Densho Digital Archive
Manzanar National Historic Site Collection
Title: John Nakada Interview
Narrator: John Nakada
Interviewer: Richard Potashin
Location: Portland, Oregon
Date: July 23, 2010
Densho ID: denshovh-njohn-01-0011

<Begin Segment 11>

RP: And you were first sent to the Pomona Assembly Center?

JN: Yeah.

RP: And do you remember, did you take bus to the assembly center?

JN: Yeah, took a bus.

RP: And do you remember anything about the day that you assembled to go to get the bus and go to the assembly center?

JN: Yeah, I just remember that we had to gather at a certain location at a certain time and we got on the bus and then we went to Pomona Assembly Center and I still remember a couple of my friends said goodbye to me. So that was pretty good, you know, John Corbin and Pete Masters, amazing people, and when I say a true friend, that's what you call a true friend. To me... I'll say a positive thing, went into Pomona Assembly and I said, "Oh, I don't have to work on the farm anymore." [Laughs]

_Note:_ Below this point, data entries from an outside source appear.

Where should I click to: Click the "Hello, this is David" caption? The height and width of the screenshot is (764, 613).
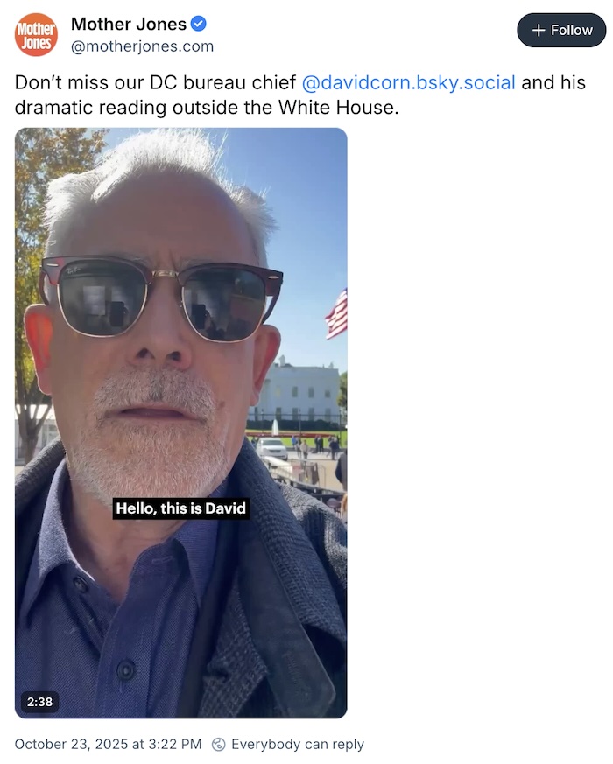[x=181, y=508]
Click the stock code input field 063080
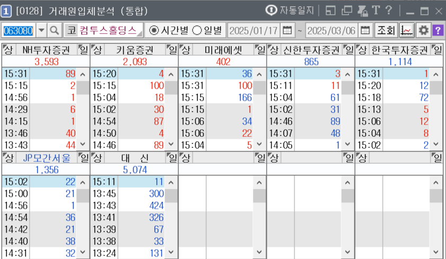This screenshot has width=446, height=259. click(x=19, y=30)
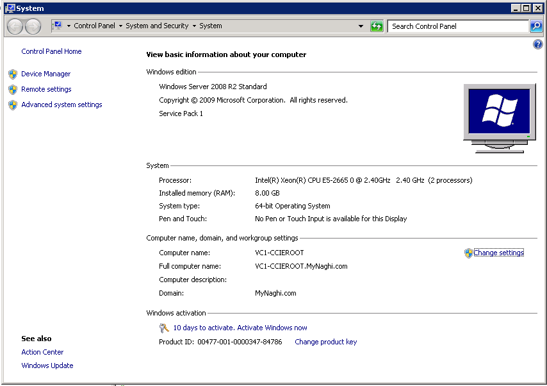Viewport: 547px width, 386px height.
Task: Open Windows Update from See also
Action: point(47,366)
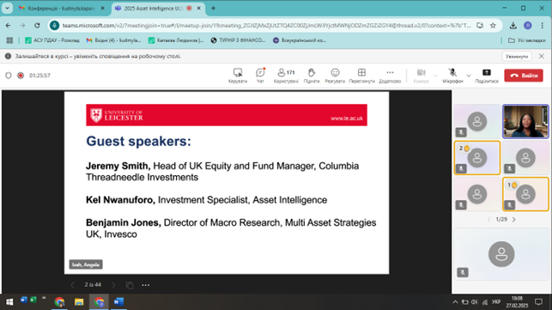Open the reactions smiley menu
The width and height of the screenshot is (552, 310).
[335, 76]
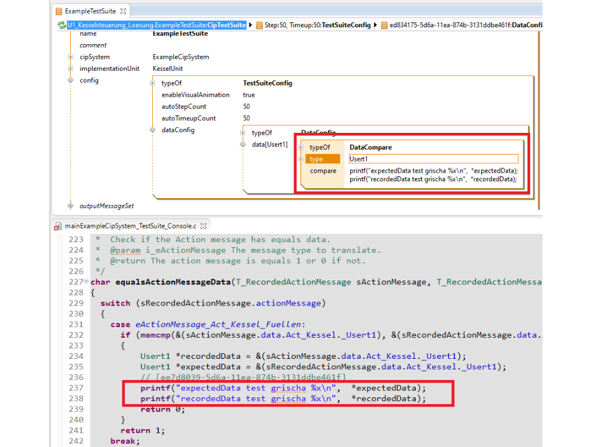
Task: Switch to the mainExampleCipSystem_TestSuite_Console.c tab
Action: 130,226
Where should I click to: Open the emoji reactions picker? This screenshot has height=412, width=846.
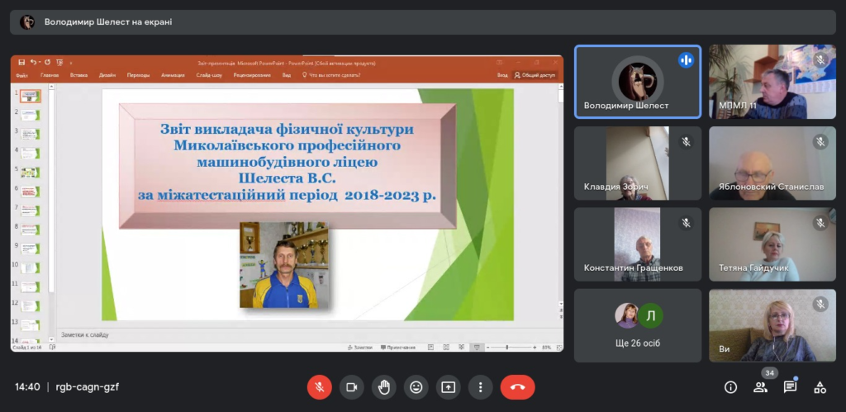tap(416, 387)
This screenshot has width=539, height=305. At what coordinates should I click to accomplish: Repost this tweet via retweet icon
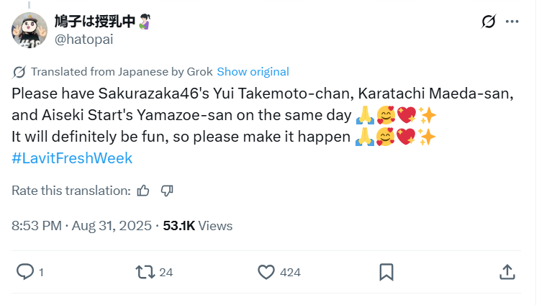click(x=145, y=271)
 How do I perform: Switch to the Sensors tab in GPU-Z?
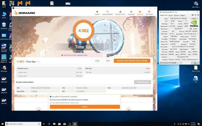click(x=171, y=15)
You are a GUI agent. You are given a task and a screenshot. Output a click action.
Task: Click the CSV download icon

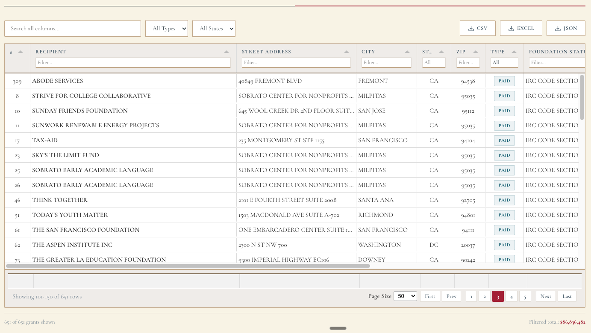point(471,29)
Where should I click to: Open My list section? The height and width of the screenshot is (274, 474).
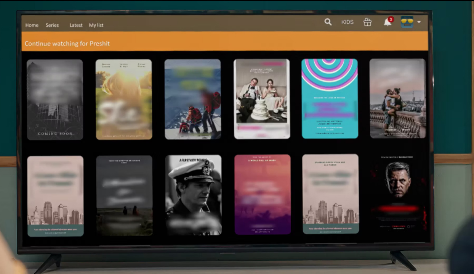[x=96, y=25]
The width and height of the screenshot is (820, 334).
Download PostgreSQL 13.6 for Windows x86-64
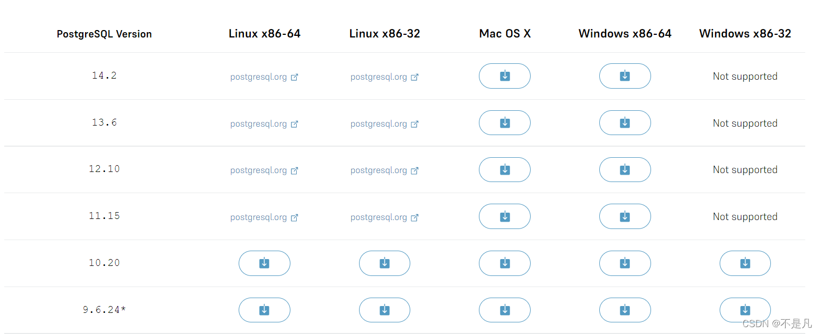(625, 122)
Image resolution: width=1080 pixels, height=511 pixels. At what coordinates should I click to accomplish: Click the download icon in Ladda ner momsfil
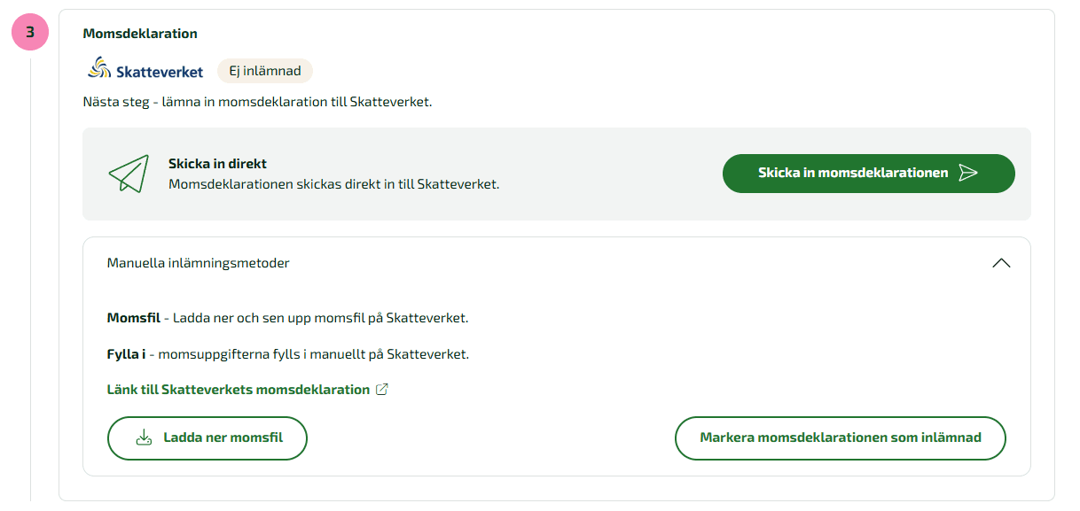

RP: So many kids your age, many Nisei kids your age saw this experience as kind of an adventure, would that characterize your feeling when you went into the assembly center?

JN: Yeah, to me it was kind of an adventure, it was something that was different that, you know, I never experienced and I think my father and mother, I think they experienced that they never had so much free time in all their lives 'cause on the farm you're working all the time. And so they had leisure time and they were able to do things that they never did before. So maybe some of these are the positive things about going into camp.

RP: What was it like being in Pomona Assembly Center?

JN: Well, I know we lived in a barrack and like there was eight of us in one room and I know that my mother, we hung a blanket between my mother and my two sisters lived on the one side of the blanket and the rest of the male because they got embarrassed, you know, when they had to dress and whatever. So that's one thing I remember in the camp, what happened. I still remember I've never seen so many Japanese in all my life. [Laughs]

RP: So what did you do in the few months that you were at the Pomona Assembly Center? Did you meet up with friends or did you make new friends?

JN: We had a few friends, not too many, and we still had to go to school. And the thing that I didn't like about it is, you know, living in one room and then you had to go to a bathroom, a central bathroom and a central mess hall to eat and all this. And I still remember in Pomona, the food was terrible because they just gave us C rations, you know, the army food until they can get... make arrangements to do things better. But until then it was terrible, I hated the food in Pomona, it was terrible.

RP: Did you get a chance to use your marbles at Pomona?

JN: Yeah, a little bit. Other kids did the same thing I did, I think, because I have friends that had marbles too. [Laughs]

RP: How did you get those marbles in there, you know.

JN: So that was probably the only entertainment we had 'cause we still had to go to school and everything.